Reproduce the records starting with the line containing "Select the ok.ru platform entry" and going on through the line containing "tap(261, 350)", swapping "Mail" for "Calendar" and leaving everything else unchanged.

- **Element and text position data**
--- START ---

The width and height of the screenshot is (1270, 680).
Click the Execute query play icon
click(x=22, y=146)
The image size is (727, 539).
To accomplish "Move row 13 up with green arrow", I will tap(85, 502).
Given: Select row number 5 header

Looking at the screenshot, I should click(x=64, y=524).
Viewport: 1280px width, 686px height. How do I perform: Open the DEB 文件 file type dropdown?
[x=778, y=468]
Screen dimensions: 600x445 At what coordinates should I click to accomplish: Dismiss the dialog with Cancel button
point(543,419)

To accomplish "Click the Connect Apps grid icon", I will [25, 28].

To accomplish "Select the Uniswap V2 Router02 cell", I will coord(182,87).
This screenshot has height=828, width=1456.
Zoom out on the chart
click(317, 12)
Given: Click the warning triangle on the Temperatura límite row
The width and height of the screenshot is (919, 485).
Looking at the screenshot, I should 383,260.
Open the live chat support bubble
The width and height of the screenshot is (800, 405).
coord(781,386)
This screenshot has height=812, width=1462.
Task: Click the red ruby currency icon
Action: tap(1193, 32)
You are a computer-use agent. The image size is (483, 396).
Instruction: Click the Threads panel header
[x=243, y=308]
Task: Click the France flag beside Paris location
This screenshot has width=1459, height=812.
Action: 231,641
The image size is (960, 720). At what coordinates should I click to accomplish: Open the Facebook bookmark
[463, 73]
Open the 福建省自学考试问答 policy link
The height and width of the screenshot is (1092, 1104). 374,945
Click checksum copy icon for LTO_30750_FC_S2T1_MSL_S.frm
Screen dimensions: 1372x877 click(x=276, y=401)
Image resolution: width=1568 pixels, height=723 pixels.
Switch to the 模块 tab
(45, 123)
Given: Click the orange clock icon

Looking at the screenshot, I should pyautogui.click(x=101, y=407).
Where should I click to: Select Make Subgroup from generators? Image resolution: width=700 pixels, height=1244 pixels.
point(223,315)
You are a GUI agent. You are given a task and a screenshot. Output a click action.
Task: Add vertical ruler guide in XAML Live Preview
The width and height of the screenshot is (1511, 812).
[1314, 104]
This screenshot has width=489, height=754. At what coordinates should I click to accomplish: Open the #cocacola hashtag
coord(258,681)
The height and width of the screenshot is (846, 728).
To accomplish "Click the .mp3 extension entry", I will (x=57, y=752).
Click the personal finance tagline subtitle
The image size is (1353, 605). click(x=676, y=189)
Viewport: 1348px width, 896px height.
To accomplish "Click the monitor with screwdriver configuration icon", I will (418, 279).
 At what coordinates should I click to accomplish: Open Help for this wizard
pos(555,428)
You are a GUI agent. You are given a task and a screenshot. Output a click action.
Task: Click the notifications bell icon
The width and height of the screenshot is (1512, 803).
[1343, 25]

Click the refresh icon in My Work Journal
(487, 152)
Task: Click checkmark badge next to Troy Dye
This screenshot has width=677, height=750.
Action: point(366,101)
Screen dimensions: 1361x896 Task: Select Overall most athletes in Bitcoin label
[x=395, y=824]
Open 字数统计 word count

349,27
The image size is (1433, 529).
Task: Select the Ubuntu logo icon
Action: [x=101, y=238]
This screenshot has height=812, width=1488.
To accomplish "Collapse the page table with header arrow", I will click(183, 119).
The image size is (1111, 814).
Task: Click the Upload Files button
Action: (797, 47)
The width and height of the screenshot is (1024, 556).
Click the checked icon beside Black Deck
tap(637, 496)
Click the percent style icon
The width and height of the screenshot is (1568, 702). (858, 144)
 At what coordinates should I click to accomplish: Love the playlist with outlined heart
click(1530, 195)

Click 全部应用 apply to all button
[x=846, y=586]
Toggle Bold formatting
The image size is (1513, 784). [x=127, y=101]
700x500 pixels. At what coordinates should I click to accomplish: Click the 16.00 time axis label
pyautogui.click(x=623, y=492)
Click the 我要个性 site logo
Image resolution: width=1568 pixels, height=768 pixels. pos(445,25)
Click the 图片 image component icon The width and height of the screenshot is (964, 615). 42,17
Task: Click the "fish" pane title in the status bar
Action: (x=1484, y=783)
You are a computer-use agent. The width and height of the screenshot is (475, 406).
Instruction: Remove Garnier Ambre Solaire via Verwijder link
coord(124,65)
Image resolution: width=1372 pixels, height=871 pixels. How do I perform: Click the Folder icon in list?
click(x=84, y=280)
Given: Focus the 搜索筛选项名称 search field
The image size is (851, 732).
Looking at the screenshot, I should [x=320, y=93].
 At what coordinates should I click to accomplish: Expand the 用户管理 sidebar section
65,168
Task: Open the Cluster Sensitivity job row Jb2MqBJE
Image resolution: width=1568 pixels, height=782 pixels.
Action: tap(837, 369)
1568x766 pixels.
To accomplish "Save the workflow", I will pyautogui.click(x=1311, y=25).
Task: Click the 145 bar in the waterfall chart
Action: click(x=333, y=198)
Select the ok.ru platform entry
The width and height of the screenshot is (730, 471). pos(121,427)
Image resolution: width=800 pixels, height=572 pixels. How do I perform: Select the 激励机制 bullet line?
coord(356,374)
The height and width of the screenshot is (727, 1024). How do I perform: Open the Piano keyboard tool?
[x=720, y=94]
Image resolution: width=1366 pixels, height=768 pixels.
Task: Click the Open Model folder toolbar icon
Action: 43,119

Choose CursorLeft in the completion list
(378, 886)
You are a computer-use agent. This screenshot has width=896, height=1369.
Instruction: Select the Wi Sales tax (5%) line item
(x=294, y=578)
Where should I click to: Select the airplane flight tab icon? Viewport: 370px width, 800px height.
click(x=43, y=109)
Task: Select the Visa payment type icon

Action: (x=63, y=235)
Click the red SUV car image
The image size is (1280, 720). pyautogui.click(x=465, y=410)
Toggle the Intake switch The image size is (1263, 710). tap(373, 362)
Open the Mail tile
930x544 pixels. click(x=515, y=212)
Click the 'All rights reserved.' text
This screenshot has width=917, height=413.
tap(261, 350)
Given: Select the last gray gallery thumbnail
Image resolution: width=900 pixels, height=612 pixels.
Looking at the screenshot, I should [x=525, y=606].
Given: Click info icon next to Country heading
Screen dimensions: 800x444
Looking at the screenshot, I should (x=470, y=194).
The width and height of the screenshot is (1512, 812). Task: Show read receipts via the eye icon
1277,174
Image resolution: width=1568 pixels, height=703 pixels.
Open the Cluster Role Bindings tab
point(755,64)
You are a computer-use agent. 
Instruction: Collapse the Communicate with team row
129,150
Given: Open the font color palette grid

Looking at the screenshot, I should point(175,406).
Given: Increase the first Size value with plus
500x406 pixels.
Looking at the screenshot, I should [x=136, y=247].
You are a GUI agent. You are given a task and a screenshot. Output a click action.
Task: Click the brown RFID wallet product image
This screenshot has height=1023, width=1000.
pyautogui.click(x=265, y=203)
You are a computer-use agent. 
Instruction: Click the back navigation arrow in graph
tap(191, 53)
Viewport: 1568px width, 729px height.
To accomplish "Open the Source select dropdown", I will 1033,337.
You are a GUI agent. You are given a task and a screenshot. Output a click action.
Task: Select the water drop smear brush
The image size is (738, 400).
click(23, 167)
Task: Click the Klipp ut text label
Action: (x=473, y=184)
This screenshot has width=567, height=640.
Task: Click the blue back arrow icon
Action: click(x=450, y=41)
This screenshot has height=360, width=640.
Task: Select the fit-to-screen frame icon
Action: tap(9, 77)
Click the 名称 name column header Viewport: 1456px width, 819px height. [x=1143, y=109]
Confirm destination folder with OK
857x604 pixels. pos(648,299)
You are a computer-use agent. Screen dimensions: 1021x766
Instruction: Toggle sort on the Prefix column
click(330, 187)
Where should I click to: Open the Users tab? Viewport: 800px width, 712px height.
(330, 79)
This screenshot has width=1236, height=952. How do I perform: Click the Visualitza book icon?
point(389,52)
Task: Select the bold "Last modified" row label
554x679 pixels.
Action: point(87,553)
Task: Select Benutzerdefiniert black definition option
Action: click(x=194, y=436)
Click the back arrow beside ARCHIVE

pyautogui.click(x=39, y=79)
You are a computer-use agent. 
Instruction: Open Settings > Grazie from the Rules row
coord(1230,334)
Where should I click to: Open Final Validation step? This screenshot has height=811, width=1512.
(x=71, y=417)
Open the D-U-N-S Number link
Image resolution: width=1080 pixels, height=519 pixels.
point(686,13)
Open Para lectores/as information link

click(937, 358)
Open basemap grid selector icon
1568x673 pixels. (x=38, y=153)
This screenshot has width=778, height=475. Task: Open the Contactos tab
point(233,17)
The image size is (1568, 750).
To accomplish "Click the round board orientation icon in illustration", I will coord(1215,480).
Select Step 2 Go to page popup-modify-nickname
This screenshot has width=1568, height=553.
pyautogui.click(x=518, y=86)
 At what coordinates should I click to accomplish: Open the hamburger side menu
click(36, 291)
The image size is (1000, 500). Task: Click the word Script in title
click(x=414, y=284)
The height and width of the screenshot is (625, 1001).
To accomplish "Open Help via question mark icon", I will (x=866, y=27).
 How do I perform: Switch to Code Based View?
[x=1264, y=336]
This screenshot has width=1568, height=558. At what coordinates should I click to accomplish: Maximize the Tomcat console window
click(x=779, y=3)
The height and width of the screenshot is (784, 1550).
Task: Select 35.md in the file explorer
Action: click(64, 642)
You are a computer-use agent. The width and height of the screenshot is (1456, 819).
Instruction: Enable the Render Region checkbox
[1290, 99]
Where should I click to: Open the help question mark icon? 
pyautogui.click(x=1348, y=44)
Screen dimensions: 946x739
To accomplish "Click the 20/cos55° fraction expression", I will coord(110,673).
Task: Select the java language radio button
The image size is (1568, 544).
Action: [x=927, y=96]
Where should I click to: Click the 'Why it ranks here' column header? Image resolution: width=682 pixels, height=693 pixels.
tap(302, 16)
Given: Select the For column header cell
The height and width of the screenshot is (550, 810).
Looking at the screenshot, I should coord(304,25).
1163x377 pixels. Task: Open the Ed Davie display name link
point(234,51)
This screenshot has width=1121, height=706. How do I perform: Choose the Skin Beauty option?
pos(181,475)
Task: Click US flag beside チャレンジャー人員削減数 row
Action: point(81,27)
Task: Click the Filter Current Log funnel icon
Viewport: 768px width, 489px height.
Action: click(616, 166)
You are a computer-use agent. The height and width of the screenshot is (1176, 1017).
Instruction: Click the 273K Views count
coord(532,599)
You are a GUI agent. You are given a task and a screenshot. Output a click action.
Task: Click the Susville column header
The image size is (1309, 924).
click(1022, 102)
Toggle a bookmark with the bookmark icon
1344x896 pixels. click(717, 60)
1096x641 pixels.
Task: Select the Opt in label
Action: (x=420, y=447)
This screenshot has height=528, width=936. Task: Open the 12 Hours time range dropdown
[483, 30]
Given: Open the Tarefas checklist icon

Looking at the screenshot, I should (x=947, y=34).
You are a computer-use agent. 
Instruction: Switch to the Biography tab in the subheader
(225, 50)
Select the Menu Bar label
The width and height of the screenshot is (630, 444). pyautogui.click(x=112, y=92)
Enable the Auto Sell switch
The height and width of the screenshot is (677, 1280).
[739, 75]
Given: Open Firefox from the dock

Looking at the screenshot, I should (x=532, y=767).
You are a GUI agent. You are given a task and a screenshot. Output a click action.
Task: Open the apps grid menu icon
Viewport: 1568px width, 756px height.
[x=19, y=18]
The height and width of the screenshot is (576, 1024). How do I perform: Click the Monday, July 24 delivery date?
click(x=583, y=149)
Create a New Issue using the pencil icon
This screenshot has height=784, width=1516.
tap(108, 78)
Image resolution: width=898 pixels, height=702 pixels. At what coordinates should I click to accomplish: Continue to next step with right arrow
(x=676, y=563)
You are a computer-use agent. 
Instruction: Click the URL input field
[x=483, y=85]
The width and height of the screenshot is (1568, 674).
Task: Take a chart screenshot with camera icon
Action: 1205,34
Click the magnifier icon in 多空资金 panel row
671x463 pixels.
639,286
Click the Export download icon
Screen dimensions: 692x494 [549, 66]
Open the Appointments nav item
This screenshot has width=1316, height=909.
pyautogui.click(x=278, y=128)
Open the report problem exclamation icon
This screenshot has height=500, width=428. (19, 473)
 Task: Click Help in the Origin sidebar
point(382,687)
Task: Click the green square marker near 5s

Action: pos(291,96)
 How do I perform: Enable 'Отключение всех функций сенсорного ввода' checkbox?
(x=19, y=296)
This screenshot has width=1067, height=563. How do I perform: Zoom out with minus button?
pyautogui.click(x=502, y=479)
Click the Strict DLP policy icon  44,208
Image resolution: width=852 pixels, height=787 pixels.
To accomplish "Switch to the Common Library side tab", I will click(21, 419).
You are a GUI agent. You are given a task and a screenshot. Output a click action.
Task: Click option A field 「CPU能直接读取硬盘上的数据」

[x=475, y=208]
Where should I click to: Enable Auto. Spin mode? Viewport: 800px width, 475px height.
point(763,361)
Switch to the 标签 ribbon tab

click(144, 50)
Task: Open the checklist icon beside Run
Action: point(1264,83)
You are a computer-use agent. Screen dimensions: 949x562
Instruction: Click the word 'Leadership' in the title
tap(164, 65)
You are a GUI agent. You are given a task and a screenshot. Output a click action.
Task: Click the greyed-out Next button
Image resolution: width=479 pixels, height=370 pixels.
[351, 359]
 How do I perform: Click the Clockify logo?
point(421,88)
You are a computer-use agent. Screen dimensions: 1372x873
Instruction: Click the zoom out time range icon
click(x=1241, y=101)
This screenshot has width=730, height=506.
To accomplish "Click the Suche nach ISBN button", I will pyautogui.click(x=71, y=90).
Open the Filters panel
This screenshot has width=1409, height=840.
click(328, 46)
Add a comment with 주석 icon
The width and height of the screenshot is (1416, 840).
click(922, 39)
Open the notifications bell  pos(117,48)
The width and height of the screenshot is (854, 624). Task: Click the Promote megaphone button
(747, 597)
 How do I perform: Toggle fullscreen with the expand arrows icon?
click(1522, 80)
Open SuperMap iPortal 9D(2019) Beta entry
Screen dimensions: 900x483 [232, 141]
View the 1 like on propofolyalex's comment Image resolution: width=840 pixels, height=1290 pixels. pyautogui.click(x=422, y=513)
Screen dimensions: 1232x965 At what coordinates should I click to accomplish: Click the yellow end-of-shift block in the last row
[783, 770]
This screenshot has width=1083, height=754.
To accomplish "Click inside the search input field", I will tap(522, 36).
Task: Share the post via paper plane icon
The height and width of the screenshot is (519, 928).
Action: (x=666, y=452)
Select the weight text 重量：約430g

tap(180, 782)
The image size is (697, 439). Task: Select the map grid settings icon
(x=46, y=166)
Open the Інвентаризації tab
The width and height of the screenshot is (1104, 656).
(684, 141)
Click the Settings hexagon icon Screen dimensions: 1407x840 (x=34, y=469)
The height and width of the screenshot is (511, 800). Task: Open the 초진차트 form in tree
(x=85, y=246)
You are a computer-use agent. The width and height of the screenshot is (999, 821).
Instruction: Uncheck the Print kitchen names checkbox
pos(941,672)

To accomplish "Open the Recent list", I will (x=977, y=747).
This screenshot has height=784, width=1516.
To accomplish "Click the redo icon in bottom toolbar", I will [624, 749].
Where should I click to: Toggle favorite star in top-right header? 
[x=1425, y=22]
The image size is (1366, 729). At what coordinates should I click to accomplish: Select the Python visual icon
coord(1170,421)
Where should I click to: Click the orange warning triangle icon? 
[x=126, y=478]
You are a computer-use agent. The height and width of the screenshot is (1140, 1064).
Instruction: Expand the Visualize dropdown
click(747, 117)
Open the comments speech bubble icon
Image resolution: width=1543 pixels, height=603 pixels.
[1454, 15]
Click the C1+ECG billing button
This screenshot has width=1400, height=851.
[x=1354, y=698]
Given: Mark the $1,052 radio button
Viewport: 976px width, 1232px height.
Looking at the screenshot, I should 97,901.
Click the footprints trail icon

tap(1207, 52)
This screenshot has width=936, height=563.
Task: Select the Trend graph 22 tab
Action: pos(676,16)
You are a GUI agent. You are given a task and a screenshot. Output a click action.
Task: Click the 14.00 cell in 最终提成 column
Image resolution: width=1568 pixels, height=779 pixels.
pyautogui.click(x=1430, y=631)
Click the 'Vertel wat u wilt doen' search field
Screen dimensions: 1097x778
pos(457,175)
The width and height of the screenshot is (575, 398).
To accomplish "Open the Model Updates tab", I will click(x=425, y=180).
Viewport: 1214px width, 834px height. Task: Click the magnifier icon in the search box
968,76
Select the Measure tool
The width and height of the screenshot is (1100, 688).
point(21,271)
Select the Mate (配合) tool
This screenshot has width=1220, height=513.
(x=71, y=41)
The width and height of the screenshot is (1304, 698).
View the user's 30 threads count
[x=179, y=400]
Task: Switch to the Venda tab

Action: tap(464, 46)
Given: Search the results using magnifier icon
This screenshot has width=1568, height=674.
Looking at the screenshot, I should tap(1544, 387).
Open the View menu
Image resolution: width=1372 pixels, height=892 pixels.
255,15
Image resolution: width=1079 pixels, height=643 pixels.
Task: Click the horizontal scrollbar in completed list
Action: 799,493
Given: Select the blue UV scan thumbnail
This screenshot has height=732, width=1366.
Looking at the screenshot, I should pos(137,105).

--- END ---

- **TASK OUTPUT**
Select the ok.ru platform entry
The width and height of the screenshot is (730, 471). pos(121,427)
Image resolution: width=800 pixels, height=572 pixels. How do I perform: Select the 激励机制 bullet line?
coord(356,374)
The height and width of the screenshot is (727, 1024). How do I perform: Open the Piano keyboard tool?
[x=720, y=94]
Image resolution: width=1366 pixels, height=768 pixels.
Task: Click the Open Model folder toolbar icon
Action: 43,119

Choose CursorLeft in the completion list
(378, 886)
You are a computer-use agent. This screenshot has width=896, height=1369.
Instruction: Select the Wi Sales tax (5%) line item
(x=294, y=578)
Where should I click to: Select the airplane flight tab icon? Viewport: 370px width, 800px height.
click(x=43, y=109)
Task: Select the Visa payment type icon

Action: (x=63, y=235)
Click the red SUV car image
The image size is (1280, 720). pyautogui.click(x=465, y=410)
Toggle the Intake switch The image size is (1263, 710). tap(373, 362)
Open the Calendar tile
930x544 pixels. click(x=515, y=212)
Click the 'All rights reserved.' text
This screenshot has width=917, height=413.
tap(261, 350)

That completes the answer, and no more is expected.